If you are the type of person who pushes yourself too hard, Newport recommends this technique: Every time you add a task to your calendar, set aside an equal amount of time for that day or the next few days. If you schedule 30 minutes for a call on Tuesday, find another 30 minutes on your calendar for yourself. As a day starts to fill up with tasks, it also fills up with protected blocks of time, making it increasingly difficult to add something new and maintain a balance between responsibilities and free time.
I apply something similar: the more I write, the more rest I get afterwards.
At first I had a set writing schedule, now I have weekly milestones. I realized that I had extremely prolific days where I wrote for hours and others where I barely made progress. It is crucial to have habits, but you should be flexible too.
Now I fluctuate, some days I write tirelessly and others are calm and rambling.
3. Quality over quantity
Elevate the pursuit of excellence over empty productivity.
Just because you've done more things doesn't mean you've contributed more value. Anyone could do a lot of mediocre work, but very few could do excellent work. This is again the mindset shift towards speed. Sure, I could write a letter every day, but obviously the quality wouldn't be anywhere near the same.
Give yourself time to produce something great, but not unlimited time.
Focus on creating something good enough for your work to shine, but free yourself from the need to forge a masterpiece.

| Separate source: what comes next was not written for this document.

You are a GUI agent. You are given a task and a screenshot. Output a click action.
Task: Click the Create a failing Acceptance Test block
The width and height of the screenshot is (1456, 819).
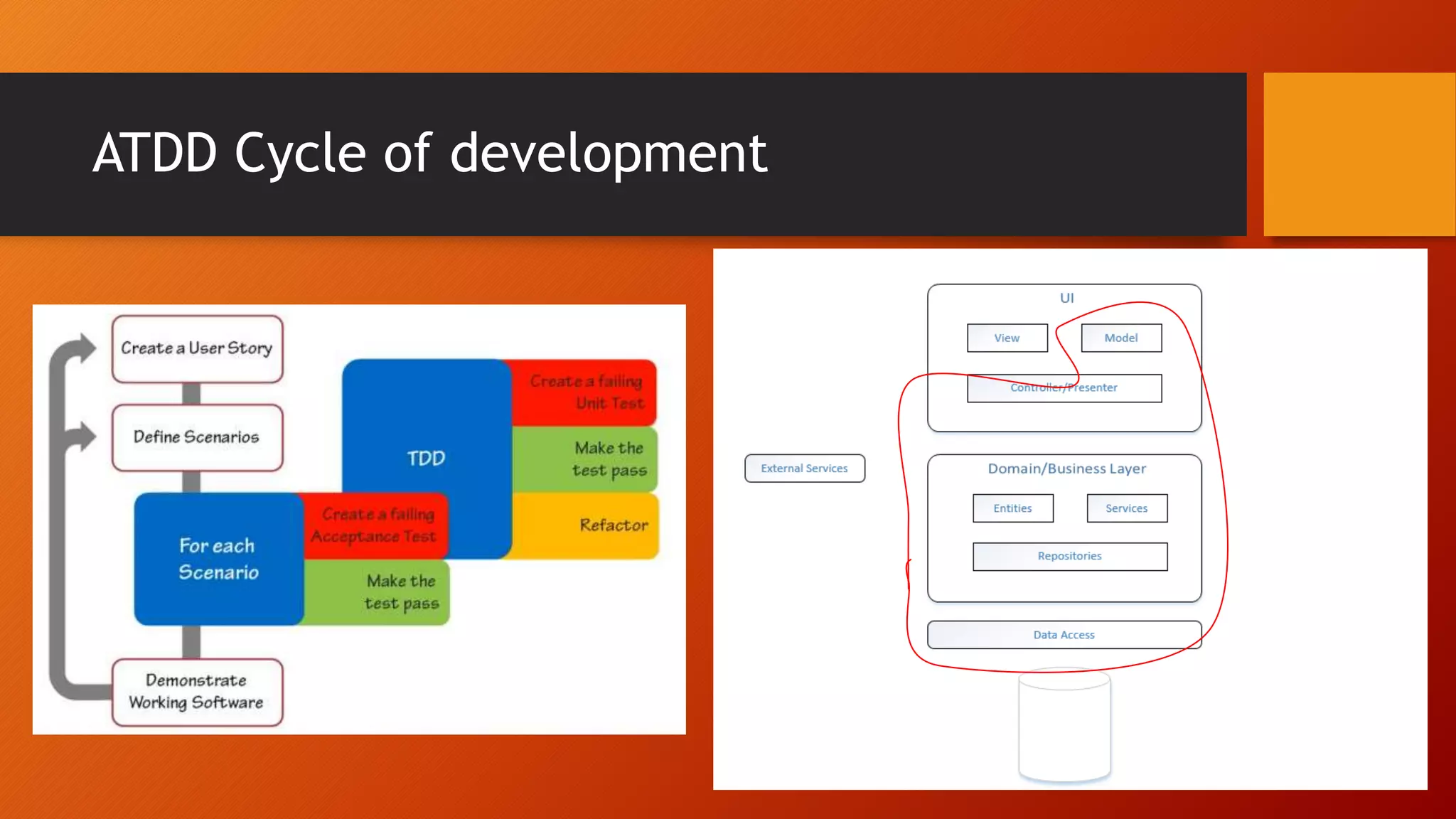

Excellence is possible, perfection unattainable (Newport, 2024).
I emphasize this.
I don't want to be the one who runs the fastest to reach the goal, I want to know the shortest path to get there on foot, because there are many goals and sprints run out.
✍️ It's your turn: Do you feel like your pace doesn't allow you to enjoy or rest?
💭 Quote of the day x3: All from “5 Centimeters Per Second” by Makoto Shinkai.
«In recent years, I've wanted to move forward, I've wanted to grab hold of something I couldn't reach. What was that? I have no idea.»
«Not knowing where those obsessive thoughts came from, I simply drowned in my work.»
«At what speed must I live so I can see you again?»
See you, take care ♥️.
📚 References
Foerde, K., Knowlton, B. J., & Poldrack, R. A. (2006). Modulation of competing memory systems by distraction. Proceedings Of The National Academy Of Sciences Of The United States Of America, 103(31), 11778-11783. https://doi.org/10.1073/pnas.0602659103
Honoré, C. (2005). In Praise of Slow: How a Worldwide Movement is Challenging the Cult of Speed.
Lamb, D. (2019). Taking it day-by-day: an exploratory study of adult perspectives on slow living in an urban setting. Annals Of Leisure Research., 22(4), 463-483. https://doi.org/10.1080/11745398.2019.1609366
Newport, C. (2024). Slow productivity: The Lost Art of Accomplishment Without Burnout. Random House.
Nowotny, H. (2018). Time: The Modern and Postmodern Experience. John Wiley & Sons.
Reisch, L. A. (2001). Time and Wealth. Time & Society, 10(2-3), 367-385. https://doi.org/10.1177/0961463x01010002012
excellent piece, alvaro. thank you so much. it seems i have been living in a a slowness mindset and lifestyle for...for, well, the longest time. keep going. thank you, again. j.
Thank you for this piece. I have set it aside to read again, slowly. It resonates with truth. The slower I go, the more I see and the deeper I am able to think.